- _Verilen Metin_:
Kadının Dini Eksik midir? | Kadının Aklı-Dini Eksiktir Hadisi 4. Bölüm
Cehennemdeki Kadın-Erkek Oranı
“Cehennemin çoğu kadınlarla doludur.”(1) meâlindeki rivayeti sanki “nihai ve evrensel bir yüzde tablosu” bildiriyormuş gibi okumak isabetli değildir. Varsayalım ki “Cehennemliklerin yüzde altmışı kadın, yüzde kırkı erkektir.” denilsin; bu ilk bakışta kadınlara yönelik bir ayrımcılık gibi görünebilir. Ne var ki herhangi bir sınavda erkeklerin %50’si, kadınların %40’ı başarı gösterebilir ve bu başlı başına anlaşılmaz değildir. Fakat erkeklerde başarı oranı %70 iken kadınlarda %20 ise; yahut beyazlar–siyahlar, yerliler–yabancılar gibi karşıt gruplar arasında benzer geniş uçurumlar varsa o zaman ölçümü etkileyen kültürel yahut başka belirleyicilerin olduğu söylenebilir.
Kur’ân ve hadislerin genelinde kadın ile erkek arasında imtihanın mahiyetini farklılaştıran bir bilgi yoktur. Öyleyse sırf kadın yahut erkek olmak cehennem ehlindeki oranı belirleyen bağımsız bir sebep değildir.

- _Alıştırma Yönergeleri_:
1. Metinde "Kur’ân ve hadislerin" sözleriyle başlayan yerden "bir sebep değildir." sözleriyle biten yere kadarki kısmı kelimesi kelimesine aktarın.
2. Aşağıdaki ifadelerin metinle örtüşüp örtüşmediğini her biri için evet ya da hayır diye belirtin ve kararı veren metin sözlerini aynen alıntılayın.
(a) Kur’ân ve hadislerin genelinde kadın ile erkek arasında imtihanın mahiyetini farklılaştıran bir bilgi bulunur.
(b) Söz konusu rivayeti nihai ve evrensel bir yüzde tablosu bildiriyormuş gibi okumak isabetli değildir.
(c) Sırf kadın ya da erkek olmak, cehennem ehlindeki oranı belirleyen bağımsız bir sebeptir.
Yalnızca metinde yazanlara dayanın.

- _Veri Kümesi İçeriği_:
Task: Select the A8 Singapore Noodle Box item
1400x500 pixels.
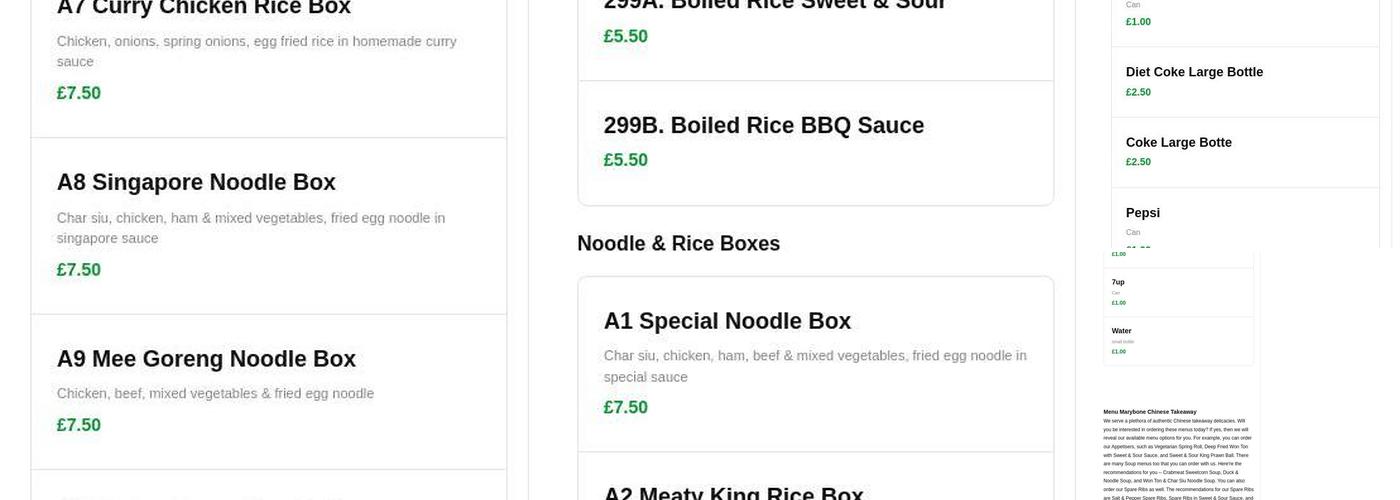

- _Yazılı Cevaplar_:
1.
Kur’ân ve hadislerin genelinde kadın ile erkek arasında imtihanın mahiyetini farklılaştıran bir bilgi yoktur. Öyleyse sırf kadın yahut erkek olmak cehennem ehlindeki oranı belirleyen bağımsız bir sebep değildir.

2.
(a) Hayır: "Kur’ân ve hadislerin genelinde kadın ile erkek arasında imtihanın mahiyetini farklılaştıran bir bilgi yoktur."
(b) Evet: "sanki “nihai ve evrensel bir yüzde tablosu” bildiriyormuş gibi okumak isabetli değildir."
(c) Hayır: "sırf kadın yahut erkek olmak cehennem ehlindeki oranı belirleyen bağımsız bir sebep değildir."